(Material for locating described items)
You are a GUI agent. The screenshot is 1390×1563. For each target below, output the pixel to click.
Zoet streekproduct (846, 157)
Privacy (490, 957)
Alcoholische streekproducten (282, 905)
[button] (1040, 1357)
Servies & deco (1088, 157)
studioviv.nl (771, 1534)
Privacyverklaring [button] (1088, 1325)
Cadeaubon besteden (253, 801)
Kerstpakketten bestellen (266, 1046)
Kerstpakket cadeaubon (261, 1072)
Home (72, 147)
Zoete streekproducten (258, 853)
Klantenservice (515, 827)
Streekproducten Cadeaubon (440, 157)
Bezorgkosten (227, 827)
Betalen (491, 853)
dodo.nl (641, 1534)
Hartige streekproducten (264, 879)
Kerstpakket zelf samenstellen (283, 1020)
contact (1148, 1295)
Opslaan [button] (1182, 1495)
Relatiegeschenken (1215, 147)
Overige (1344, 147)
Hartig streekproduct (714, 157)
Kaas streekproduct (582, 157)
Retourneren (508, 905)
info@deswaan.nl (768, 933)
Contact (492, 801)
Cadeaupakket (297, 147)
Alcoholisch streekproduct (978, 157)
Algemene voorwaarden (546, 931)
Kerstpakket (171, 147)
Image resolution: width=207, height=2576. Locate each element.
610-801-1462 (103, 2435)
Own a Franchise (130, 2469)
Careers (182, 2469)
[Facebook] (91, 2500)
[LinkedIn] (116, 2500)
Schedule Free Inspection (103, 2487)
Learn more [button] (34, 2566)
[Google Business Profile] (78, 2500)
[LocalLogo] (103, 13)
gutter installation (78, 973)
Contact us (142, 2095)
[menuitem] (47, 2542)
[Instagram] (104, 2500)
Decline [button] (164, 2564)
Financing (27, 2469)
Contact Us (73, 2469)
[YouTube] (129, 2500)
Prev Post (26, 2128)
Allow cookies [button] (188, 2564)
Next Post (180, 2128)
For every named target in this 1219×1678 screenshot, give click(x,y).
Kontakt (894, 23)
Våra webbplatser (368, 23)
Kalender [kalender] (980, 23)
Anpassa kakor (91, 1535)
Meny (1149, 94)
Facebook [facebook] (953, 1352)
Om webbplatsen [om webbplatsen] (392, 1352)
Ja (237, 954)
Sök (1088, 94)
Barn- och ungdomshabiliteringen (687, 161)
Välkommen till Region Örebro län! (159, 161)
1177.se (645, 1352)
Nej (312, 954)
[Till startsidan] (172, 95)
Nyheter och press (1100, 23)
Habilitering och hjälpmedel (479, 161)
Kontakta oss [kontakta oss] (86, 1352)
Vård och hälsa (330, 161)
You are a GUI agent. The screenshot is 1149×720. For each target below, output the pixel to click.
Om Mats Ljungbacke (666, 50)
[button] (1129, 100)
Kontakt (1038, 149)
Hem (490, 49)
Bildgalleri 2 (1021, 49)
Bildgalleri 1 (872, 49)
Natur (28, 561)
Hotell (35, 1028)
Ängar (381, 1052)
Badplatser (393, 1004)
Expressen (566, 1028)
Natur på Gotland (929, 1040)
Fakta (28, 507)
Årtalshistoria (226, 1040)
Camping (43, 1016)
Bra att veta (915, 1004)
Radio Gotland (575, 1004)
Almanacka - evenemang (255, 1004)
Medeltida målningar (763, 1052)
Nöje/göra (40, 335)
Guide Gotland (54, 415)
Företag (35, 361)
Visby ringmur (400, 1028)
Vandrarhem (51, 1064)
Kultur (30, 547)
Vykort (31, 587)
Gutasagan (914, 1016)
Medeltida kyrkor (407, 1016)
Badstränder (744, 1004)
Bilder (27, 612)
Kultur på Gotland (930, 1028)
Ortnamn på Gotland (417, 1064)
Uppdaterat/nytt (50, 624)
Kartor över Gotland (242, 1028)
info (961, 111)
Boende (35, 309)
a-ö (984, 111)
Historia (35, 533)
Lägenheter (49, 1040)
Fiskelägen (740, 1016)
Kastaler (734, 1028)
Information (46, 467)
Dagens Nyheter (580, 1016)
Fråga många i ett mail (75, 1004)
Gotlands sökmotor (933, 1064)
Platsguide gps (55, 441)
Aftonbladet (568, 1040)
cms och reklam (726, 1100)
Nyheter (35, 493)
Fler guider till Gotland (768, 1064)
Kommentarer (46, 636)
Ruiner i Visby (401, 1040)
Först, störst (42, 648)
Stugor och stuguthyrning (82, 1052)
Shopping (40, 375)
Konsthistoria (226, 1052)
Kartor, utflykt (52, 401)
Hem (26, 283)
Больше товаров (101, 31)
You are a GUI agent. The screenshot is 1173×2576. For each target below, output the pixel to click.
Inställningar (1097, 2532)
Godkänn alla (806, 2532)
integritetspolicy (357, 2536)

- _SHORT TASK_
Rewrite the stretch of the material from the line containing "Sök (1088, 94)" through the line containing "Vård och hälsa (330, 161)", substituting "media" for "press" and leaving everything else unchanged.

- _WRITTEN RESPONSE_
Sök (1088, 94)
Barn- och ungdomshabiliteringen (687, 161)
Välkommen till Region Örebro län! (159, 161)
1177.se (645, 1352)
Nej (312, 954)
[Till startsidan] (172, 95)
Nyheter och media (1100, 23)
Habilitering och hjälpmedel (479, 161)
Kontakta oss [kontakta oss] (86, 1352)
Vård och hälsa (330, 161)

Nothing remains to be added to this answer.